— begin MATERIAL TO PROCESS —
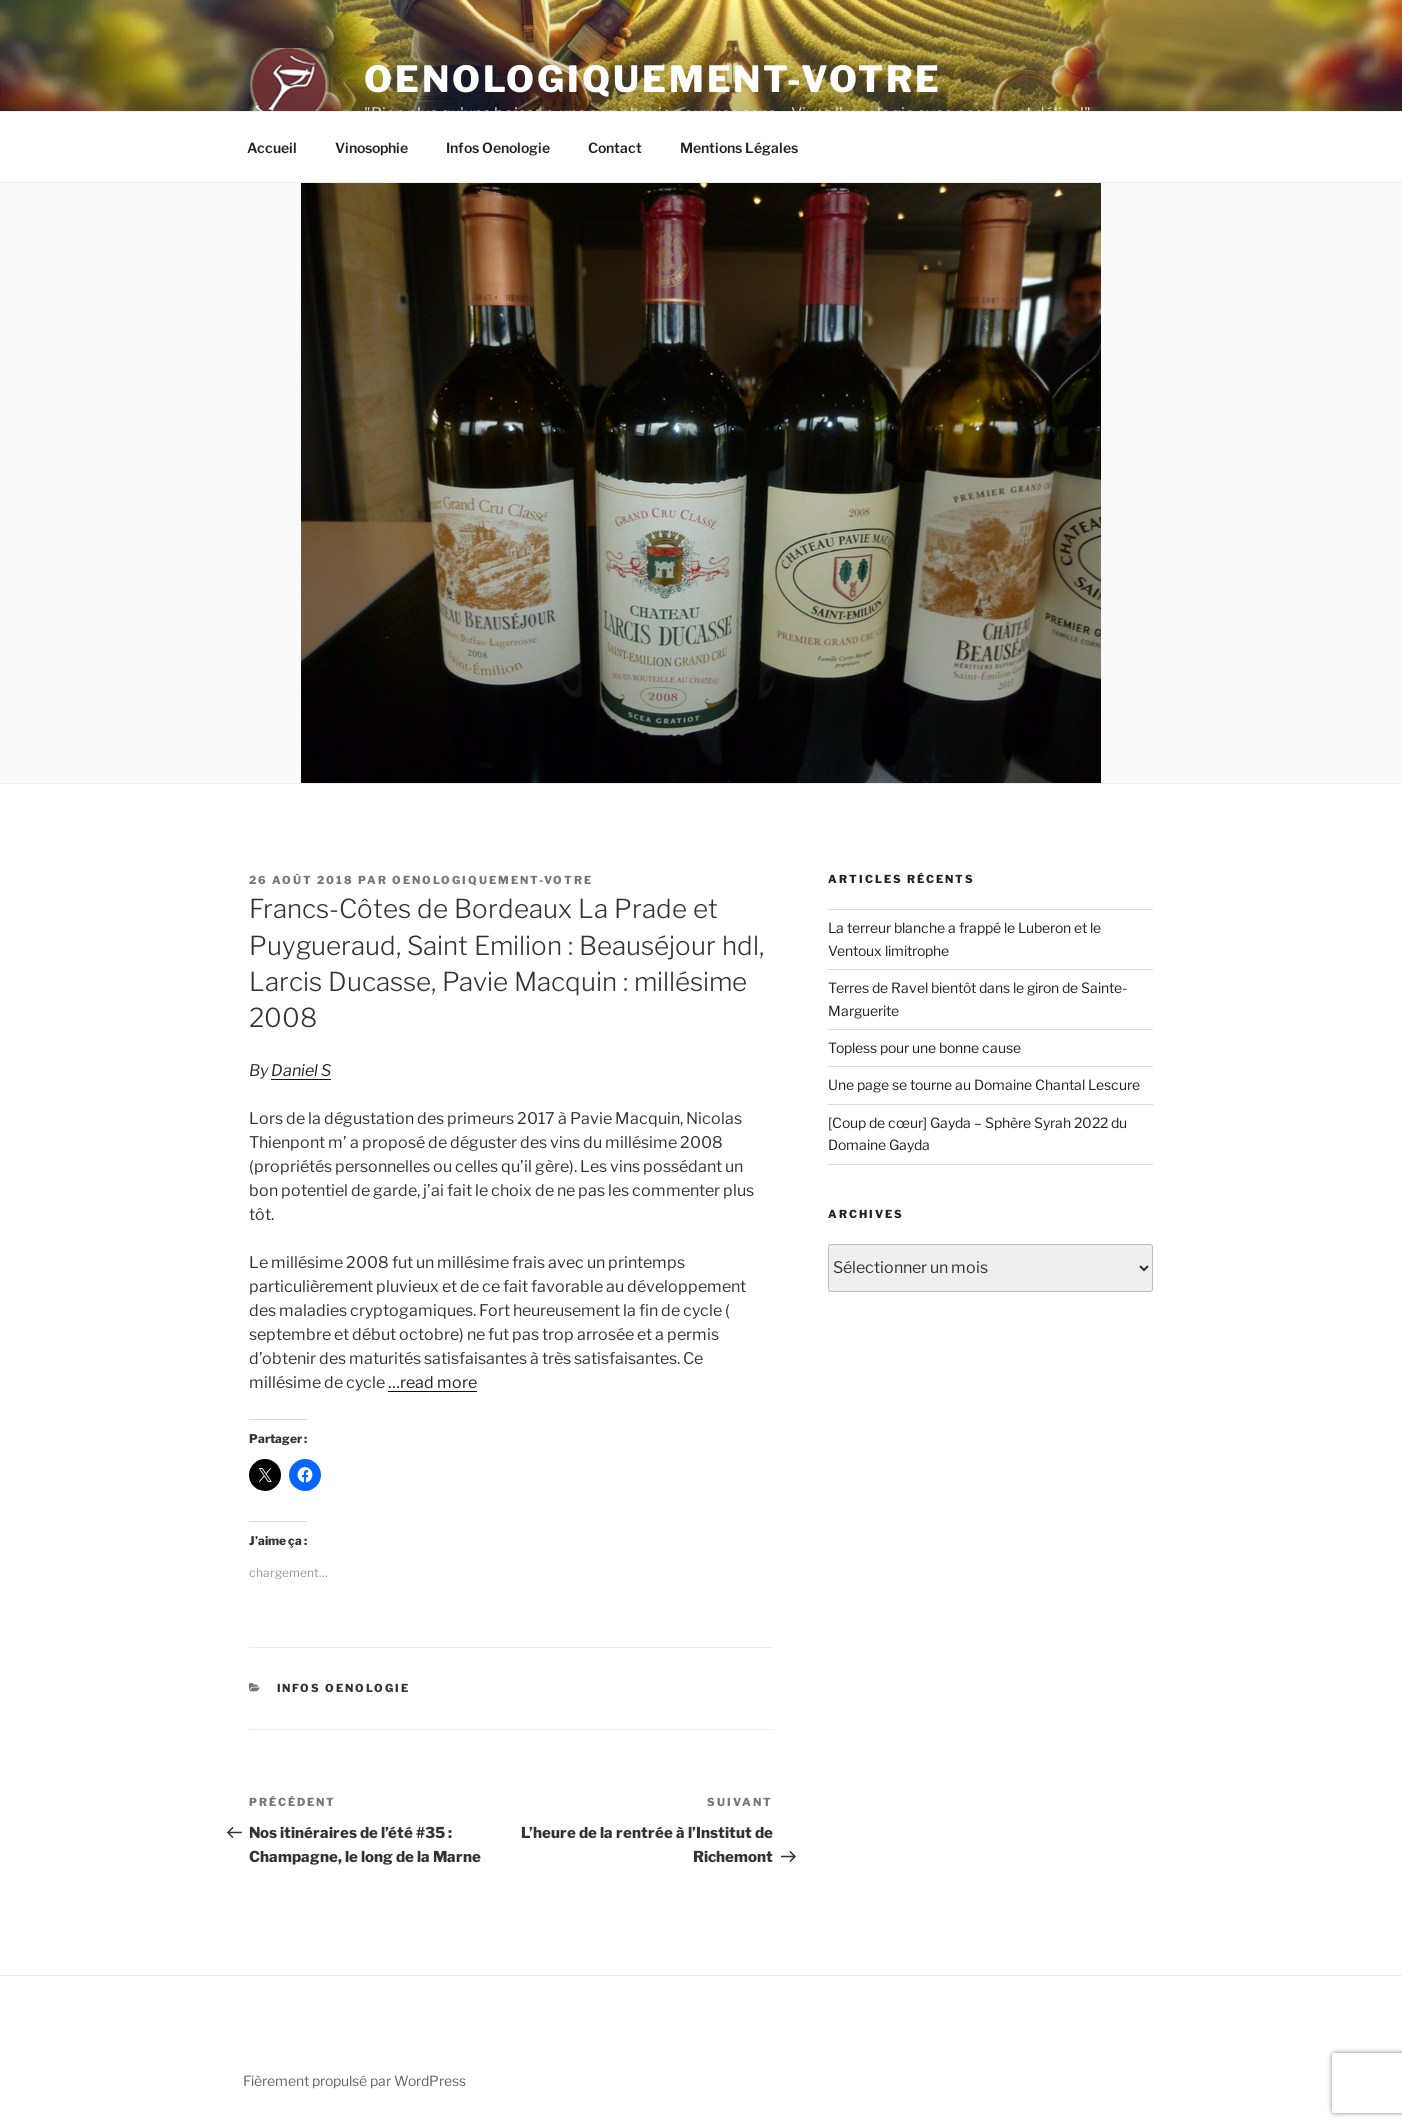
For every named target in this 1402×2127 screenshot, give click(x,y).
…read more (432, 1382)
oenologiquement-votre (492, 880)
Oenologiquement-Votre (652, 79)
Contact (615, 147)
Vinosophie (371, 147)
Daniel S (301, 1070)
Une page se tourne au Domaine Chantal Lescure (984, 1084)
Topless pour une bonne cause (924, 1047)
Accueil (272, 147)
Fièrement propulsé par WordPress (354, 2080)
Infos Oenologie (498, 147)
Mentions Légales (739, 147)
— end MATERIAL TO PROCESS —
— begin MATERIAL TO PROCESS —
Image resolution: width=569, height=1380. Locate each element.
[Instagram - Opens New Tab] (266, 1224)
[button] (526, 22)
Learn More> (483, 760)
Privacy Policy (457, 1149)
— end MATERIAL TO PROCESS —
— begin MATERIAL TO PROCESS —
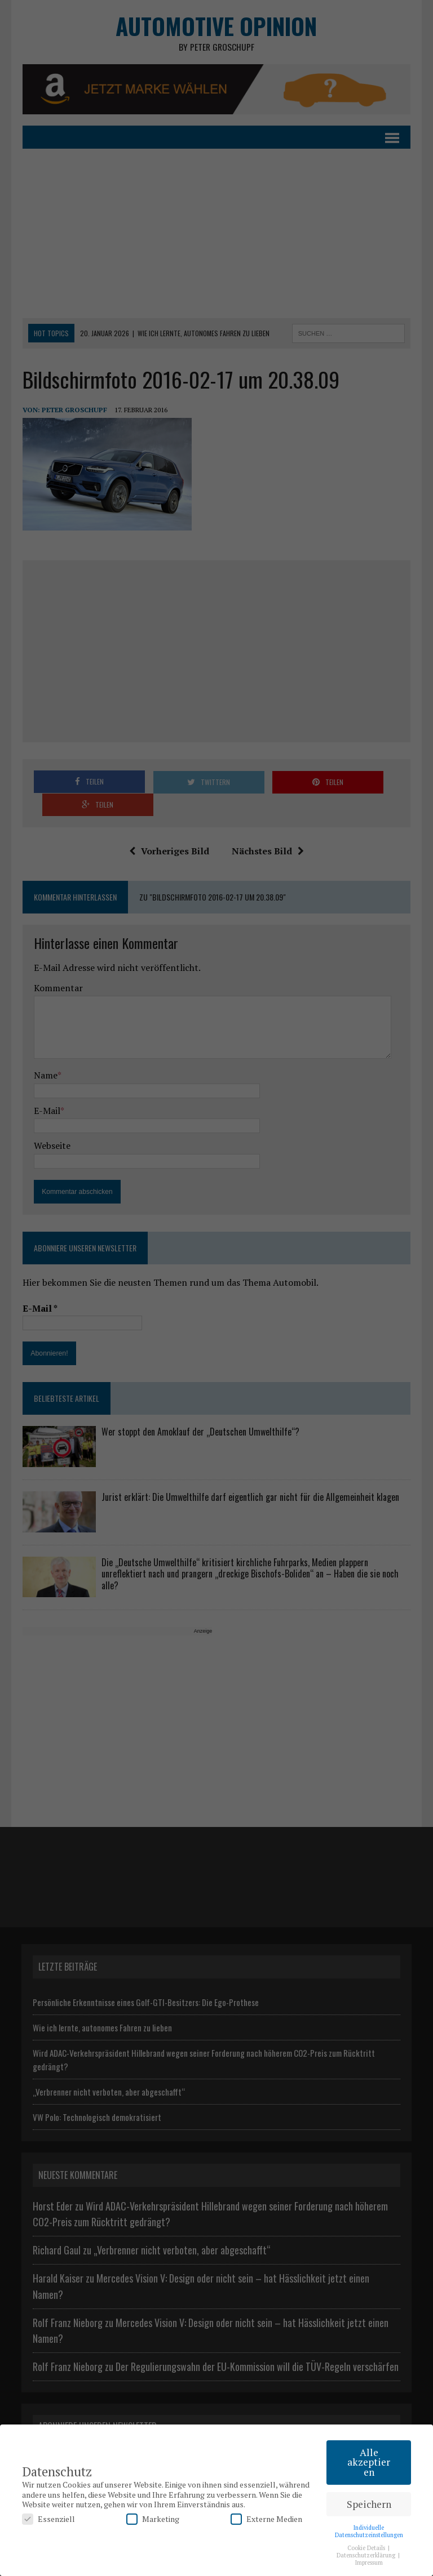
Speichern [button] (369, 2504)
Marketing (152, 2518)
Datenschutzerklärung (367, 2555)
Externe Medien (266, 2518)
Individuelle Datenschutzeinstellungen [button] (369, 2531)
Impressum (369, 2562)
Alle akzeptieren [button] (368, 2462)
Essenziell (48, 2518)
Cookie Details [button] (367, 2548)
— end MATERIAL TO PROCESS —
▶ _WORK TO BE COMPLETED_: Reproduce the records verbatim, beginning at the line containing "Vinosophie (371, 147)" and continuing through the line containing "Infos Oenologie (498, 147)", including both of those lines.

▶ _EXERCISE RESULT_:
Vinosophie (371, 147)
Daniel S (301, 1070)
Une page se tourne au Domaine Chantal Lescure (984, 1084)
Topless pour une bonne cause (924, 1047)
Accueil (272, 147)
Fièrement propulsé par WordPress (354, 2080)
Infos Oenologie (498, 147)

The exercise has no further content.